# headlight bulb



## R Snyder (May 12, 2009)

Can anyone tell me the best way to replace the headlight bulb in an Accucraft Colorado and Southern # 60?


----------



## East Broad Top (Dec 29, 2007)

Hmm, if we count the responses, will that tell us how many large scale railroaders it takes to change a light bulb? 

Later, 

K


----------



## Torby (Jan 2, 2008)

hehe - Apparently more than we have here









I've done it, but not in an Accucraft Colorado. 

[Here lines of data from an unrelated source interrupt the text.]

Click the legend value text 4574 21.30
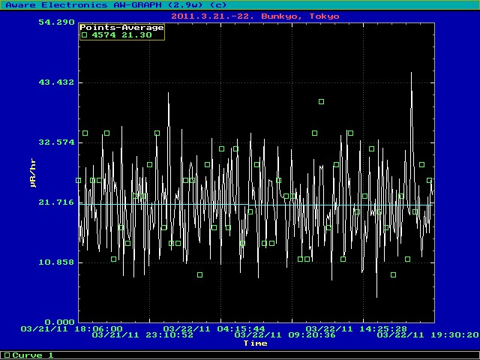 tap(122, 35)
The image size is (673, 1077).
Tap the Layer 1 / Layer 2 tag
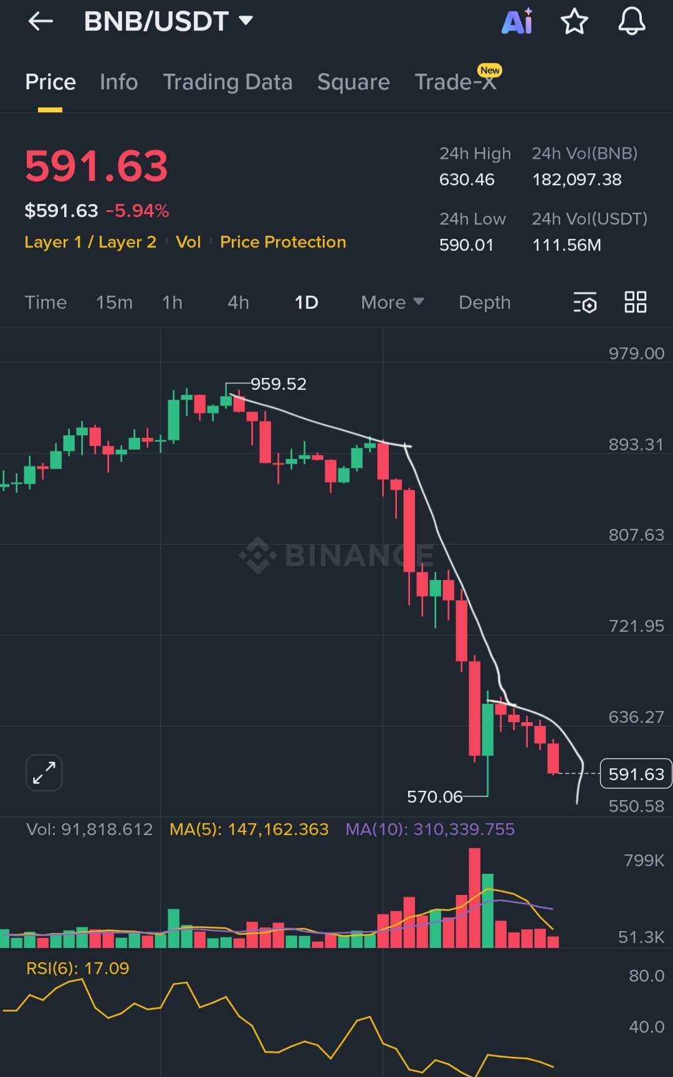[90, 242]
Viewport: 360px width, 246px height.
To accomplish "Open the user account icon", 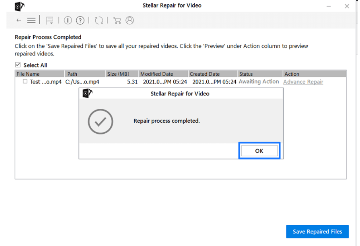I will (130, 20).
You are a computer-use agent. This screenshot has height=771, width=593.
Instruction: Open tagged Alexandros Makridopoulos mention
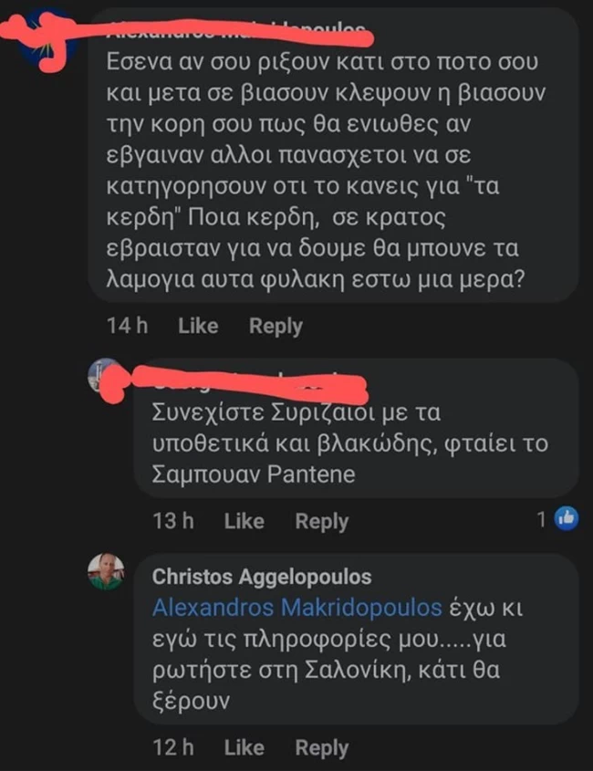(297, 608)
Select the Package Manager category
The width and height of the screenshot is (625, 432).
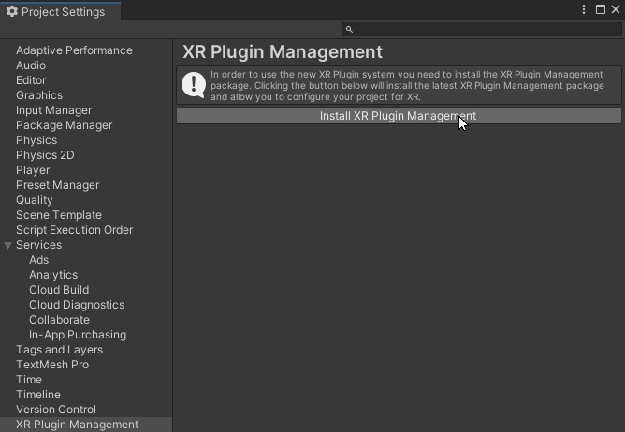point(64,125)
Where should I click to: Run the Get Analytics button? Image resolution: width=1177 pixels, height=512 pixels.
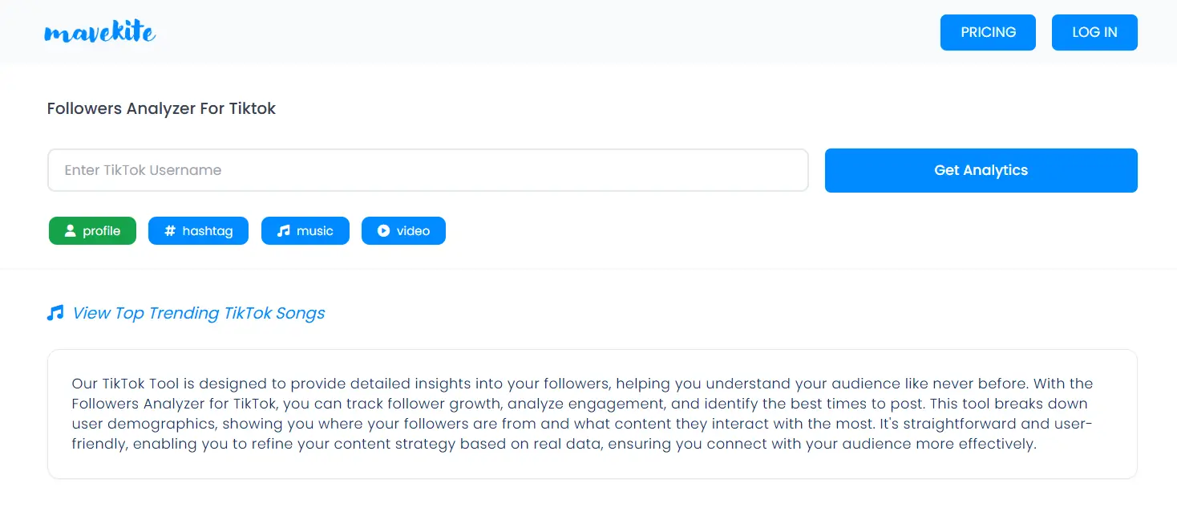tap(981, 170)
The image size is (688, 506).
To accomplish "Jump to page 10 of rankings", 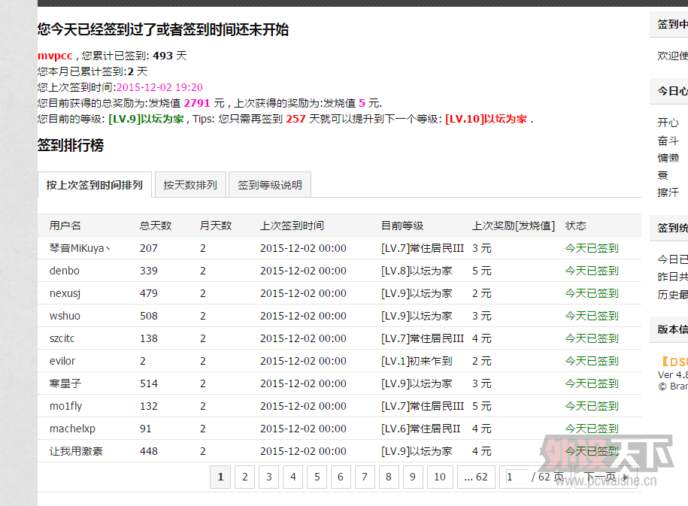I will coord(440,477).
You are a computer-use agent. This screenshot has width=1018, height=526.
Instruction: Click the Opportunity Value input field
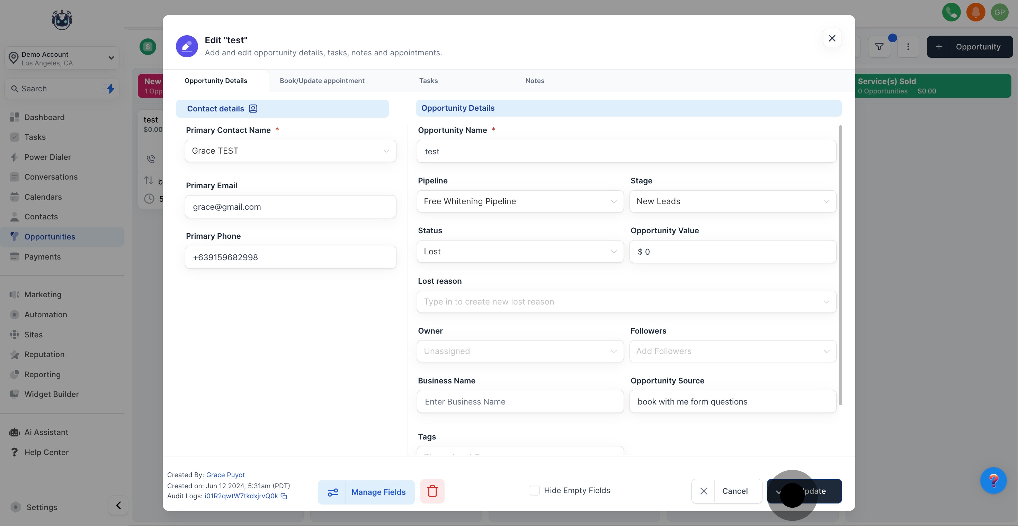pos(732,252)
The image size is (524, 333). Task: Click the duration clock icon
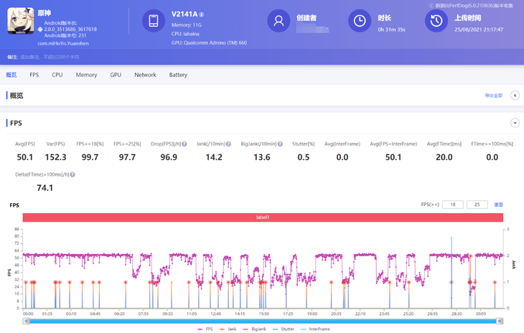tap(360, 22)
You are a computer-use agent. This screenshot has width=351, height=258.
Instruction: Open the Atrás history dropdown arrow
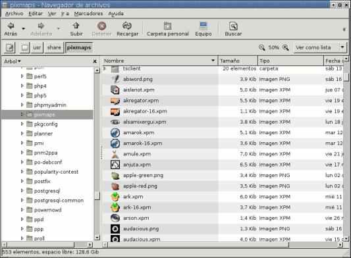pos(23,29)
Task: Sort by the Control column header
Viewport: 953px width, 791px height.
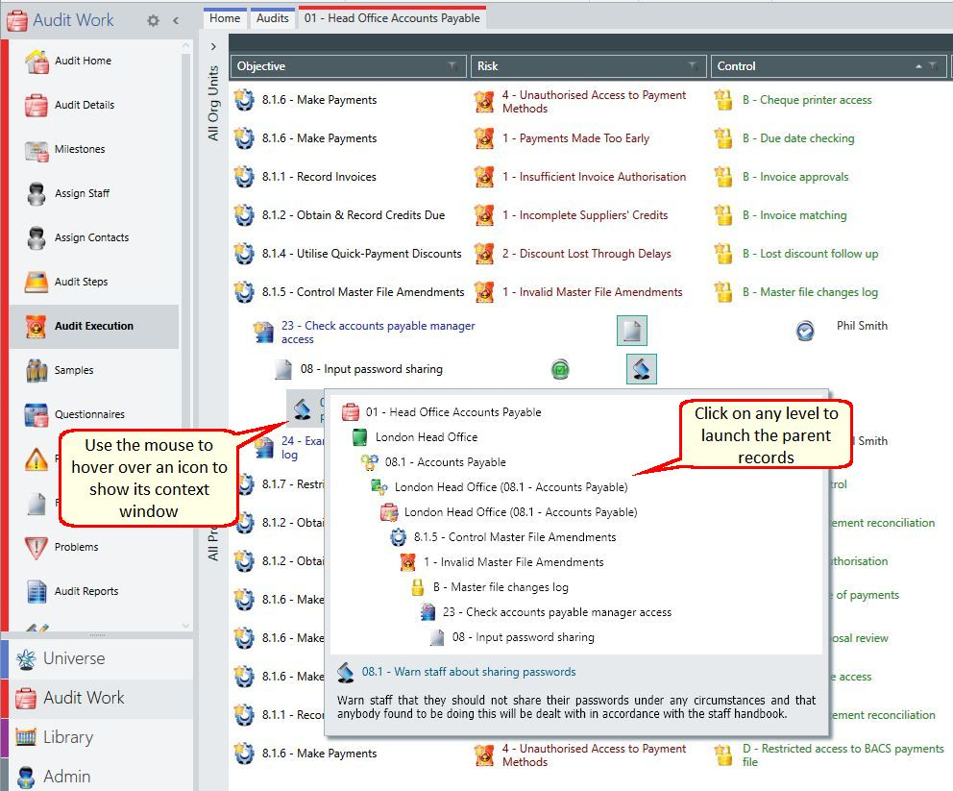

In one loco, I changed the burned out 14v lightbulb with 3 gow bulbs. They fit inside quite nicely. Of course, I don't know what kind of bulbs the Colorado has or what it takes to get to it.


----------



## R Snyder (May 12, 2009)

I have had a couple of people tell me I can drill a small hole in the back of the headlight and push the lens out forward with a small punch. I am just looking for other input before I try that approach.


----------



## weaverc (Jan 2, 2008)

My Accucraft lenses are held in with a hard to see circular spring wire and a back disc that screws off. My Roundhouse locomotives have access only through the front with a lens that is freed when the ring around it is removed. I've drilled a hole in the back of all my locomotive headlights to insert a 3mm YelloGlo LEd forward into the reflector with very good affect. My SR#24 is shown. 5mm and 1.5mm LEDs are also available as are grain of wheat and grain of rice incandescent bulbs for a variety of voltages. A dropping resister in series lets you use a variety of voltages to light the LED, which by itself is usually 1.5 or 3 volts.


----------



## Torby (Jan 2, 2008)

There you have it! A reply by somebody who has had one of those apart.


----------



## R Snyder (May 12, 2009)

Thank you for the information.


----------